Cardiac-directed parvalbumin transgene expression in mice shows marked heart rate dependence of delayed Ca2+ buffering action

Sharlene M. Day, Pierre Coutu, Wang Wang, Todd Herron, Immanuel Turner, Michael Shillingford, Nathan C. LaCross, Kimber L. Converso, Lin Piao, Jingdong Li, Anatoli N. Lopatin, Joseph M. Metzger

Research output: Contribution to journalArticlepeer-review

7 Scopus citations

Abstract

Relaxation abnormalities are prevalent in heart failure and contribute to clinical outcomes. Disruption of Ca2+ homeostasis in heart failure delays relaxation by prolonging the intracellular Ca2+ transient. We sought to speed cardiac relaxation in vivo by cardiac-directed transgene expression of parvalbumin (Parv), a cytosolic Ca2+ buffer normally expressed in fast-twitch skeletal muscle. A key feature of Parv's function resides in its Ca2+/Mg2+ binding affinities that account for delayed Ca2+ buffering in response to the intracellular Ca 2+ transient. Cardiac Parv expression decreased sarcoplasmic reticulum Ca2+ content without otherwise altering intracellular Ca2+ homeostasis. At high physiological mouse heart rates in vivo, Parv modestly accelerated relaxation without affecting cardiac morphology or systolic function. Ex vivo pacing of the isolated heart revealed a marked heart rate dependence of Parv's delayed Ca2+ buffering effects on myocardial performance. As the pacing frequency was lowered (7 to 2.5 Hz), the relaxation rates increased in Parv hearts.

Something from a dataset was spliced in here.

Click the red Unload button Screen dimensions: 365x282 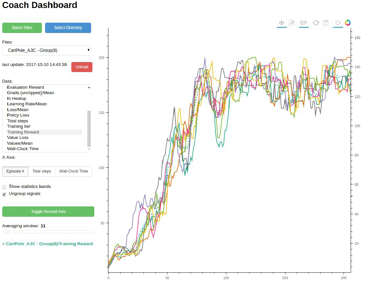point(82,67)
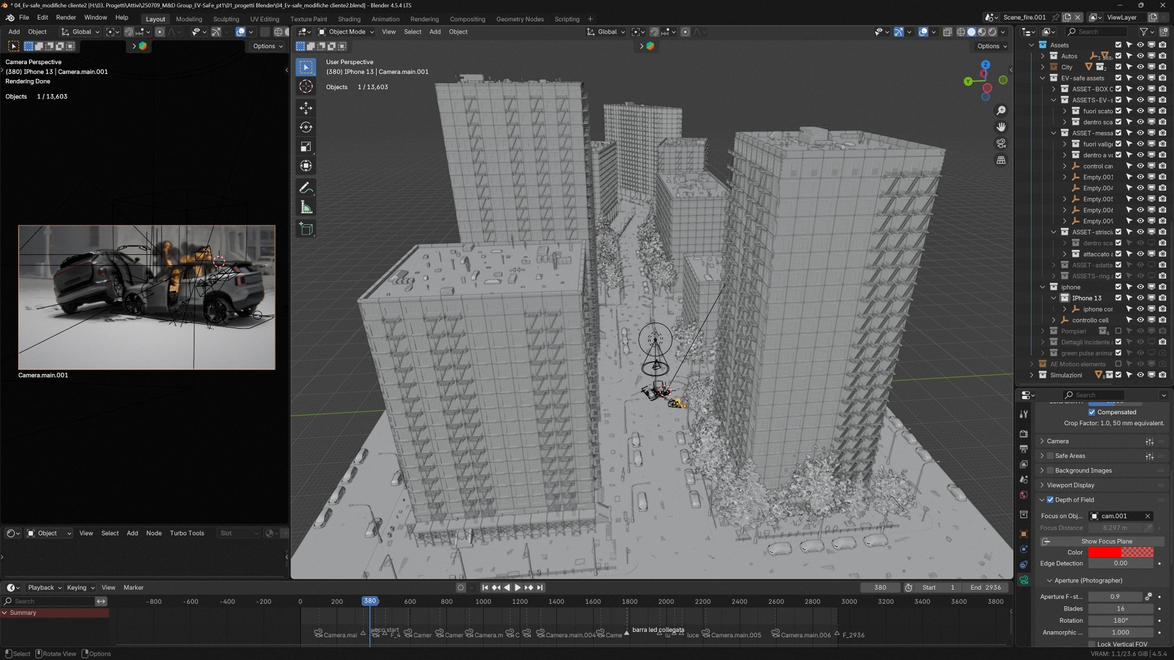The image size is (1174, 660).
Task: Disable the Compensated checkbox
Action: (1092, 412)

However, as pacing rates approached the dynamic range in humans, Parv hearts demonstrated decreased contractility, consistent with Parv buffering systolic Ca2+. Mathematical modeling and in vitro studies provide the underlying mechanism responsible for the frequency-dependent fractional Ca2+ buffering action of Parv. Future studies directed toward refining the dose and frequency-response relationships of Parv in the heart or engineering novel Parv-based Ca2+ buffers with modified Mg2+ and Ca2+ affinities to limit systolic Ca2+ buffering may hold promise for the development of new therapies to remediate relaxation abnormalities in heart failure.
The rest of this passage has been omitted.